Would you repeat exactly the part of the listing below that runs from the line containing "500x437 pixels." down to the line containing "Given: Navigate to Edge Gateways", inclusive, and nothing else?

◆ Data provided:
--------------------------------------------------

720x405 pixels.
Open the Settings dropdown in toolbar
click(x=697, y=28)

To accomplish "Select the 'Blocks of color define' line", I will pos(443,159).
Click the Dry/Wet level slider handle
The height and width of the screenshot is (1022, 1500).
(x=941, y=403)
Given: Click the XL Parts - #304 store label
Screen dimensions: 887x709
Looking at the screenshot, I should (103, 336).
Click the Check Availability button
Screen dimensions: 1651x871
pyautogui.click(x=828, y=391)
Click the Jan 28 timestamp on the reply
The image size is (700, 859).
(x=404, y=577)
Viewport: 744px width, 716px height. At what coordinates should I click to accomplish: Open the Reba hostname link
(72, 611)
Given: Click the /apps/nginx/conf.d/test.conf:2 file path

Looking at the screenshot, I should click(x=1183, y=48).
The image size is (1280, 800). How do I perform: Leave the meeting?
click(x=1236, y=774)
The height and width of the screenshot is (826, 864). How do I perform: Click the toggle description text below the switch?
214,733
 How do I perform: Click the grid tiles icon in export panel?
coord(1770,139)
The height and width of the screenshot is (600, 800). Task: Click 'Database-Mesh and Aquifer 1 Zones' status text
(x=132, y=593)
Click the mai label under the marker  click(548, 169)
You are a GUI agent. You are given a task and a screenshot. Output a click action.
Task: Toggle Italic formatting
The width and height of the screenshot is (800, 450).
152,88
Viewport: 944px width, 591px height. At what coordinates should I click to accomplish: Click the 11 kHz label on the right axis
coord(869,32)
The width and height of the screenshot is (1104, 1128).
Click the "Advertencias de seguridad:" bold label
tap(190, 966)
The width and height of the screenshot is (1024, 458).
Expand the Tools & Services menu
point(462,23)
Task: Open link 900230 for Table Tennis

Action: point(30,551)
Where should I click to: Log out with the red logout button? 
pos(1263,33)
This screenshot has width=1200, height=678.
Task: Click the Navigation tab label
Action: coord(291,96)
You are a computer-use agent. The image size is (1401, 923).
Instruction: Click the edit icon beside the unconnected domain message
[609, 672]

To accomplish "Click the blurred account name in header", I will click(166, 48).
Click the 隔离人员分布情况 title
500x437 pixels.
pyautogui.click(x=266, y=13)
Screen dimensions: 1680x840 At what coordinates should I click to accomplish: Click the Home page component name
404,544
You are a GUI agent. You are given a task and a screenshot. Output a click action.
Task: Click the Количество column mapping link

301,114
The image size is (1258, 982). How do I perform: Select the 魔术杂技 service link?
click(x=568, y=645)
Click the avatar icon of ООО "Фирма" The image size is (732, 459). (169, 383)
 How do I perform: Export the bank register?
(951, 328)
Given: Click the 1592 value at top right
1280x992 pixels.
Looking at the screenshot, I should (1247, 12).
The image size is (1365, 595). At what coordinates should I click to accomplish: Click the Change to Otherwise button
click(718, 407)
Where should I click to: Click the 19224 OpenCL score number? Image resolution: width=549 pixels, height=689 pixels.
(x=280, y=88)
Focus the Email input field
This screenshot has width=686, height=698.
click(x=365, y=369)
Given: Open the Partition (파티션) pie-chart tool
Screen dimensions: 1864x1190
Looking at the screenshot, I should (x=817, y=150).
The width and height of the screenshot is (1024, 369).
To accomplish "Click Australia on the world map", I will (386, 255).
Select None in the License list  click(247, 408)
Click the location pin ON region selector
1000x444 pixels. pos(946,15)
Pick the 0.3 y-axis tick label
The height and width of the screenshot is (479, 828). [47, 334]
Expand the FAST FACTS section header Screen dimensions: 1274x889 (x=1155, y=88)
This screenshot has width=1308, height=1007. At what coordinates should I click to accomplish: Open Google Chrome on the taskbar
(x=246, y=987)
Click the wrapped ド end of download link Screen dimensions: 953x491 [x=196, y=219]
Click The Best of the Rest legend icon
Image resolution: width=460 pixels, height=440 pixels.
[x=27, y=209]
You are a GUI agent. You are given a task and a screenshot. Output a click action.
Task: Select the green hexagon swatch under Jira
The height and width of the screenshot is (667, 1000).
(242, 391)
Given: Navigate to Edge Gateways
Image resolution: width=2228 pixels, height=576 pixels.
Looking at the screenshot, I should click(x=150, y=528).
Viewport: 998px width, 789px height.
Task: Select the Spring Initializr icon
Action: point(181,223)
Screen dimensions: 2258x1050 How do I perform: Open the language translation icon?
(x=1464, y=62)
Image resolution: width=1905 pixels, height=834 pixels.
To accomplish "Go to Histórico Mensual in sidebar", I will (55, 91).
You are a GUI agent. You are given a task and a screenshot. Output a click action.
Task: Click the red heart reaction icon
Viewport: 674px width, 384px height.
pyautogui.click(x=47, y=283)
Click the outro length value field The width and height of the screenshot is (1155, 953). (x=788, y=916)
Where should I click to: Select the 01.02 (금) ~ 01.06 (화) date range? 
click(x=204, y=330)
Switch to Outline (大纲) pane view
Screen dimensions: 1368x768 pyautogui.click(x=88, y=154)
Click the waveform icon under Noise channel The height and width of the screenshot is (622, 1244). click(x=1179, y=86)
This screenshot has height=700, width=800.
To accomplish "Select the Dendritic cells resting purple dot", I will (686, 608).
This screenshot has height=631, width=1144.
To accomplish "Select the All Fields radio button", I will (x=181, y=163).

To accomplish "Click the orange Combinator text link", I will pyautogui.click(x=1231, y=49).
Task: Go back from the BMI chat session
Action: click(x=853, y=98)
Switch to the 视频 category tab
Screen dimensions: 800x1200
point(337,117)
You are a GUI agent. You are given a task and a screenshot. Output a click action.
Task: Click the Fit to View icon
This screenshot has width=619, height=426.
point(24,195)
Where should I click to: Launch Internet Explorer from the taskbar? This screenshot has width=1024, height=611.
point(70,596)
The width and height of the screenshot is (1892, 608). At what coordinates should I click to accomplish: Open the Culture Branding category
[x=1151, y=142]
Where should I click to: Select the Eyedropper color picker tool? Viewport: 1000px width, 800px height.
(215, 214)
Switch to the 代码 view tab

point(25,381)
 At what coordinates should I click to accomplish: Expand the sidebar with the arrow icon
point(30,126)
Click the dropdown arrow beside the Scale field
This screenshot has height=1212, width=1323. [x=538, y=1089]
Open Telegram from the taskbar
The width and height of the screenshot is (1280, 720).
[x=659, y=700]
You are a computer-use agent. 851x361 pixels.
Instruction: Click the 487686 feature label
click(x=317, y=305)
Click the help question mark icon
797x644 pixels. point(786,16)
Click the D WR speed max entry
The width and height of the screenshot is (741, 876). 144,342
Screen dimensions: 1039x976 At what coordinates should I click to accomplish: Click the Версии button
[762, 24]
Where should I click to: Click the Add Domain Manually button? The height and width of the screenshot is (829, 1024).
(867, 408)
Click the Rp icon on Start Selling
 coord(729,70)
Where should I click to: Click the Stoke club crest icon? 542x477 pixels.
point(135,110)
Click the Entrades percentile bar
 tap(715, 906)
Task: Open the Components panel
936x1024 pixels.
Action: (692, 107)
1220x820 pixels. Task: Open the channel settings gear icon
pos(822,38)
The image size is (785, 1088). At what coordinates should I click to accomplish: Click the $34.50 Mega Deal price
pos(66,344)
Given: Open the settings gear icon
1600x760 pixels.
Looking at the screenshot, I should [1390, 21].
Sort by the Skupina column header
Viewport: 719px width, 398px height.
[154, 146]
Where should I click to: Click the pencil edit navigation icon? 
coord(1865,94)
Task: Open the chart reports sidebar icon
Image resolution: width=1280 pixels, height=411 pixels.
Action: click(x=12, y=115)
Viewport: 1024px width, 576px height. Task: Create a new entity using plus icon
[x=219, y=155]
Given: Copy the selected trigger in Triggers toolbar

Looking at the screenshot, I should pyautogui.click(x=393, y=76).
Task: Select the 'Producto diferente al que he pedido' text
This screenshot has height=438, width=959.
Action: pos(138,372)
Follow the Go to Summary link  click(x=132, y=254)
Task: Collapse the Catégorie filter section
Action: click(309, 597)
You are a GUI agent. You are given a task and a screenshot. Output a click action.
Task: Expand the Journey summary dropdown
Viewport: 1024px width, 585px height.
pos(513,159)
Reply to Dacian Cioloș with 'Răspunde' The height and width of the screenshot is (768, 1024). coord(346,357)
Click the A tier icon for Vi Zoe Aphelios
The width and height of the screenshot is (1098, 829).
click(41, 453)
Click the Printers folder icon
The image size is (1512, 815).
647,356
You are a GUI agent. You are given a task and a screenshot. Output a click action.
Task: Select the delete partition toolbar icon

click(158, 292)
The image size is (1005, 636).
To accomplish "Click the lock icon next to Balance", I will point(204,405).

--------------------------------------------------

◆ Exercise answer:
500x437 pixels.
pyautogui.click(x=266, y=13)
Screen dimensions: 1680x840 At what coordinates should I click to accomplish: Click the Home page component name
404,544
You are a GUI agent. You are given a task and a screenshot. Output a click action.
Task: Click the Количество column mapping link

301,114
The image size is (1258, 982). How do I perform: Select the 魔术杂技 service link?
click(x=568, y=645)
Click the avatar icon of ООО "Фирма" The image size is (732, 459). (169, 383)
 How do I perform: Export the bank register?
(951, 328)
Given: Click the 1592 value at top right
1280x992 pixels.
Looking at the screenshot, I should (1247, 12).
The image size is (1365, 595). At what coordinates should I click to accomplish: Click the Change to Otherwise button
click(718, 407)
Where should I click to: Click the 19224 OpenCL score number? Image resolution: width=549 pixels, height=689 pixels.
(x=280, y=88)
Focus the Email input field
This screenshot has width=686, height=698.
click(x=365, y=369)
Given: Open the Partition (파티션) pie-chart tool
Screen dimensions: 1864x1190
Looking at the screenshot, I should (x=817, y=150).
The width and height of the screenshot is (1024, 369).
To accomplish "Click Australia on the world map", I will (386, 255).
Select None in the License list  click(247, 408)
Click the location pin ON region selector
1000x444 pixels. pos(946,15)
Pick the 0.3 y-axis tick label
The height and width of the screenshot is (479, 828). [47, 334]
Expand the FAST FACTS section header Screen dimensions: 1274x889 (x=1155, y=88)
This screenshot has width=1308, height=1007. At what coordinates should I click to accomplish: Open Google Chrome on the taskbar
(x=246, y=987)
Click the wrapped ド end of download link Screen dimensions: 953x491 [x=196, y=219]
Click The Best of the Rest legend icon
Image resolution: width=460 pixels, height=440 pixels.
[x=27, y=209]
You are a GUI agent. You are given a task and a screenshot. Output a click action.
Task: Select the green hexagon swatch under Jira
The height and width of the screenshot is (667, 1000).
(242, 391)
Given: Navigate to Edge Gateways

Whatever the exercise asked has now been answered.